WORK ITEM> Every line in the data below from the one containing "1052x1020 pixels." down to the one containing "Given: Open Server Manager from the taskbar", both included, must be retyped exactly; no other line is to appear.

======== MATERIAL SHOWN

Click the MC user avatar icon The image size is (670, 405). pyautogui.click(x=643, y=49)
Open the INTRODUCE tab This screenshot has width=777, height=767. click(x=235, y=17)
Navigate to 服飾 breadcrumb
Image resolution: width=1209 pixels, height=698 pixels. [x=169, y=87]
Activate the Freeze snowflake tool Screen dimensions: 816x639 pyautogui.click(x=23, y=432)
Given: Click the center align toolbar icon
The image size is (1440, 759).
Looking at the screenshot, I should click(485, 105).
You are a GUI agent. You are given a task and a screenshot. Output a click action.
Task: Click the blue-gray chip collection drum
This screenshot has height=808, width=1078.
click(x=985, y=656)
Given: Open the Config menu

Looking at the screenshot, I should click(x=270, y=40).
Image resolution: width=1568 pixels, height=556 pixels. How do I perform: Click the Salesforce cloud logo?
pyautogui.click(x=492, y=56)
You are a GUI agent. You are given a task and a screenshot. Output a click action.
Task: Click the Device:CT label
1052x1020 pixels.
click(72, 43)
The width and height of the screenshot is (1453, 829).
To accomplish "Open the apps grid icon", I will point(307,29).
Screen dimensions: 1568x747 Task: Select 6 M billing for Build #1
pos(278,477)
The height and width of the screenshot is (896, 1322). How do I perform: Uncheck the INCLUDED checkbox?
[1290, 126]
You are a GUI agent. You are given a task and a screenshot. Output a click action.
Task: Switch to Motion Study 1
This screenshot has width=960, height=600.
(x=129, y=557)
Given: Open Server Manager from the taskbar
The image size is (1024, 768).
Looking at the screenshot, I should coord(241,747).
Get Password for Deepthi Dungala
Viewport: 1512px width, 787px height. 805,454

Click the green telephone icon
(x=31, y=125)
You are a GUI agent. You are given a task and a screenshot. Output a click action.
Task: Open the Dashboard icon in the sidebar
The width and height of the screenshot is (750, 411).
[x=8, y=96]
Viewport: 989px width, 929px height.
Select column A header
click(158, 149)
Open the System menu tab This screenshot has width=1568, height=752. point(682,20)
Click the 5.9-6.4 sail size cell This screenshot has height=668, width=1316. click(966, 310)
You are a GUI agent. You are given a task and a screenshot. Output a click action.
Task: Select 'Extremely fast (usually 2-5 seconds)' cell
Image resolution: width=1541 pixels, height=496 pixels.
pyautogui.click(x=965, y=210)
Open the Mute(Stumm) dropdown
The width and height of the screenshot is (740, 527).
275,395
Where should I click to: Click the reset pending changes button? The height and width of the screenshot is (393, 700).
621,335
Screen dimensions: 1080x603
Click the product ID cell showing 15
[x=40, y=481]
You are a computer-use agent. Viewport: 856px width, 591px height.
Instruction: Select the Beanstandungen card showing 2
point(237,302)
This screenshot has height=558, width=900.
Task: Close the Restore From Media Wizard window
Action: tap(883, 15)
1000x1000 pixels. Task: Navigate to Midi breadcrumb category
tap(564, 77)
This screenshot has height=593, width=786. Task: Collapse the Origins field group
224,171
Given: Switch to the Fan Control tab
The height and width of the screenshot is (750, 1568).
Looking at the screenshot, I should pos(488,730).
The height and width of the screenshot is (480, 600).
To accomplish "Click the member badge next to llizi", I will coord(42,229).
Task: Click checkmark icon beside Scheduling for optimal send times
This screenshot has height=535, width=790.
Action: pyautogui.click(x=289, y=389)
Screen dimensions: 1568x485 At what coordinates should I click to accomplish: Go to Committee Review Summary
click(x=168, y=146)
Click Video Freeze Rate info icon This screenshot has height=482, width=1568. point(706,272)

================

REPLY TO THE EXERCISE>
1052x1020 pixels.
click(72, 43)
The width and height of the screenshot is (1453, 829).
To accomplish "Open the apps grid icon", I will point(307,29).
Screen dimensions: 1568x747 Task: Select 6 M billing for Build #1
pos(278,477)
The height and width of the screenshot is (896, 1322). How do I perform: Uncheck the INCLUDED checkbox?
[1290, 126]
You are a GUI agent. You are given a task and a screenshot. Output a click action.
Task: Switch to Motion Study 1
This screenshot has width=960, height=600.
(x=129, y=557)
Given: Open Server Manager from the taskbar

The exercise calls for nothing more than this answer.